§ WHAT THE TASK REQUIRES
A word-for-word restatement of every entry is what is needed here.

##### LISTED ENTRIES

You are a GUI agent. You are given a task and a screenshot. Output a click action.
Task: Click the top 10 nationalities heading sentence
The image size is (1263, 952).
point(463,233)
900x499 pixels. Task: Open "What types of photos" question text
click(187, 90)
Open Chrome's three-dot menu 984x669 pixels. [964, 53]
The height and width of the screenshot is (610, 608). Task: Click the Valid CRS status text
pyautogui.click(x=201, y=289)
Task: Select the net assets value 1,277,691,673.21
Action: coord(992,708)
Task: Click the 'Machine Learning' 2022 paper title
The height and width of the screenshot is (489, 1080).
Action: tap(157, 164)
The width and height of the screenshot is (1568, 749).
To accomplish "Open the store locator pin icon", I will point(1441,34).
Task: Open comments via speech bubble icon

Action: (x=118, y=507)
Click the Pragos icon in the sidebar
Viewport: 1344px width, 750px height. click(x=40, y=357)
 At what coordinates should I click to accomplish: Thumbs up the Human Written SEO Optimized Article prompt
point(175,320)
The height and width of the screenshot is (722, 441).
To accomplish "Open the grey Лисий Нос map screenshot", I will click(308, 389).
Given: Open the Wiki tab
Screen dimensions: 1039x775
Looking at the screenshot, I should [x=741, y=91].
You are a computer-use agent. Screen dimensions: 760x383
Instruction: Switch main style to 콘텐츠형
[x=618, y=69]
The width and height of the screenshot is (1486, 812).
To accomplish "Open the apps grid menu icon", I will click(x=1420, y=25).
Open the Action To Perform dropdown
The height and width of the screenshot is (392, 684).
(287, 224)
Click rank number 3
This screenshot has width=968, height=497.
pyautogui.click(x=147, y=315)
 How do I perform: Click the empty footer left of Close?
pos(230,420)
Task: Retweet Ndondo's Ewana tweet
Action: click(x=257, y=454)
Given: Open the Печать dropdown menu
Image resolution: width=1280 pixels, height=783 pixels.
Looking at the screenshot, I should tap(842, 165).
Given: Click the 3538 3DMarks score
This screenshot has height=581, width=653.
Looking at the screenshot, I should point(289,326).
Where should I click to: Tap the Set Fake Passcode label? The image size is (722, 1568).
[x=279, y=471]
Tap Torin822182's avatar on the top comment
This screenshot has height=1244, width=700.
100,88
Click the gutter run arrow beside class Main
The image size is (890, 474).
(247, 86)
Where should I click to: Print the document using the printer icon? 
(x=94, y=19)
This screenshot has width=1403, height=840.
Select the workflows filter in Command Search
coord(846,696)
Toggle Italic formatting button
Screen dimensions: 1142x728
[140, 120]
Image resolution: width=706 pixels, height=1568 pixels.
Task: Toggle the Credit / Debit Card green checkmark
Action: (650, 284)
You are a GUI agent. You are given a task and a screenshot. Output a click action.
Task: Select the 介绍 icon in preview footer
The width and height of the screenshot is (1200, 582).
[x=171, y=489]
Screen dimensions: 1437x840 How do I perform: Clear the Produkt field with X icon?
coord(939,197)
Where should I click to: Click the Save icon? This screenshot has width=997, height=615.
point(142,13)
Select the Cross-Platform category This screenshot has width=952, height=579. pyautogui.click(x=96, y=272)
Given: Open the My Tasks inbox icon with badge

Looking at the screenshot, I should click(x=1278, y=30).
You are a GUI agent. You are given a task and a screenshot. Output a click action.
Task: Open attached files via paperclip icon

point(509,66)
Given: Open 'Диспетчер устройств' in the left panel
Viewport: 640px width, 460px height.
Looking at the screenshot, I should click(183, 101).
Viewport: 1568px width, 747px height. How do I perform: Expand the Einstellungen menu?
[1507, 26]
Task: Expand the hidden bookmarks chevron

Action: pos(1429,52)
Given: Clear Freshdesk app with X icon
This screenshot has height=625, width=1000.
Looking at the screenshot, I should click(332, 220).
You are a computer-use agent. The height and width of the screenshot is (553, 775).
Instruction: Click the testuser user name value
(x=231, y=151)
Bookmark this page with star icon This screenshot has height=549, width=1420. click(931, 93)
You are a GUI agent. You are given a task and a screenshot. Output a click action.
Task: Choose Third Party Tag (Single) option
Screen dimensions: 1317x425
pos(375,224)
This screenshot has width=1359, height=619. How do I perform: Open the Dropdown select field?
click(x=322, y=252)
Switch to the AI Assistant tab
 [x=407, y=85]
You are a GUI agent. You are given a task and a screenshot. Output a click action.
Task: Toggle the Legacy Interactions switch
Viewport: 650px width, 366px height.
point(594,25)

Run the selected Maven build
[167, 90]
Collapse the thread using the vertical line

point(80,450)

##########

§ ANSWER
You are a GUI agent. You are given a task and a screenshot. Output a click action.
Task: Click the top 10 nationalities heading sentence
The image size is (1263, 952).
point(463,233)
900x499 pixels. Task: Open "What types of photos" question text
click(187, 90)
Open Chrome's three-dot menu 984x669 pixels. [964, 53]
The height and width of the screenshot is (610, 608). Task: Click the Valid CRS status text
pyautogui.click(x=201, y=289)
Task: Select the net assets value 1,277,691,673.21
Action: coord(992,708)
Task: Click the 'Machine Learning' 2022 paper title
The height and width of the screenshot is (489, 1080).
Action: tap(157, 164)
The width and height of the screenshot is (1568, 749).
To accomplish "Open the store locator pin icon", I will point(1441,34).
Task: Open comments via speech bubble icon

Action: (x=118, y=507)
Click the Pragos icon in the sidebar
Viewport: 1344px width, 750px height. click(x=40, y=357)
 At what coordinates should I click to accomplish: Thumbs up the Human Written SEO Optimized Article prompt
point(175,320)
The height and width of the screenshot is (722, 441).
To accomplish "Open the grey Лисий Нос map screenshot", I will click(308, 389).
Given: Open the Wiki tab
Screen dimensions: 1039x775
Looking at the screenshot, I should [x=741, y=91].
You are a computer-use agent. Screen dimensions: 760x383
Instruction: Switch main style to 콘텐츠형
[x=618, y=69]
The width and height of the screenshot is (1486, 812).
To accomplish "Open the apps grid menu icon", I will click(x=1420, y=25).
Open the Action To Perform dropdown
The height and width of the screenshot is (392, 684).
(287, 224)
Click rank number 3
This screenshot has width=968, height=497.
pyautogui.click(x=147, y=315)
 How do I perform: Click the empty footer left of Close?
pos(230,420)
Task: Retweet Ndondo's Ewana tweet
Action: click(x=257, y=454)
Given: Open the Печать dropdown menu
Image resolution: width=1280 pixels, height=783 pixels.
Looking at the screenshot, I should tap(842, 165).
Given: Click the 3538 3DMarks score
This screenshot has height=581, width=653.
Looking at the screenshot, I should point(289,326).
Where should I click to: Tap the Set Fake Passcode label? The image size is (722, 1568).
[x=279, y=471]
Tap Torin822182's avatar on the top comment
This screenshot has height=1244, width=700.
100,88
Click the gutter run arrow beside class Main
The image size is (890, 474).
(247, 86)
Where should I click to: Print the document using the printer icon? 
(x=94, y=19)
This screenshot has width=1403, height=840.
Select the workflows filter in Command Search
coord(846,696)
Toggle Italic formatting button
Screen dimensions: 1142x728
[140, 120]
Image resolution: width=706 pixels, height=1568 pixels.
Task: Toggle the Credit / Debit Card green checkmark
Action: (650, 284)
You are a GUI agent. You are given a task and a screenshot. Output a click action.
Task: Select the 介绍 icon in preview footer
The width and height of the screenshot is (1200, 582).
[x=171, y=489]
Screen dimensions: 1437x840 How do I perform: Clear the Produkt field with X icon?
coord(939,197)
Where should I click to: Click the Save icon? This screenshot has width=997, height=615.
point(142,13)
Select the Cross-Platform category This screenshot has width=952, height=579. pyautogui.click(x=96, y=272)
Given: Open the My Tasks inbox icon with badge

Looking at the screenshot, I should click(x=1278, y=30).
You are a GUI agent. You are given a task and a screenshot. Output a click action.
Task: Open attached files via paperclip icon

point(509,66)
Given: Open 'Диспетчер устройств' in the left panel
Viewport: 640px width, 460px height.
Looking at the screenshot, I should click(183, 101).
Viewport: 1568px width, 747px height. How do I perform: Expand the Einstellungen menu?
[1507, 26]
Task: Expand the hidden bookmarks chevron

Action: pos(1429,52)
Given: Clear Freshdesk app with X icon
This screenshot has height=625, width=1000.
Looking at the screenshot, I should click(332, 220).
You are a computer-use agent. The height and width of the screenshot is (553, 775).
Instruction: Click the testuser user name value
(x=231, y=151)
Bookmark this page with star icon This screenshot has height=549, width=1420. click(931, 93)
You are a GUI agent. You are given a task and a screenshot. Output a click action.
Task: Choose Third Party Tag (Single) option
Screen dimensions: 1317x425
pos(375,224)
This screenshot has width=1359, height=619. How do I perform: Open the Dropdown select field?
click(x=322, y=252)
Switch to the AI Assistant tab
 [x=407, y=85]
You are a GUI agent. You are given a task and a screenshot. Output a click action.
Task: Toggle the Legacy Interactions switch
Viewport: 650px width, 366px height.
point(594,25)

Run the selected Maven build
[167, 90]
Collapse the thread using the vertical line

point(80,450)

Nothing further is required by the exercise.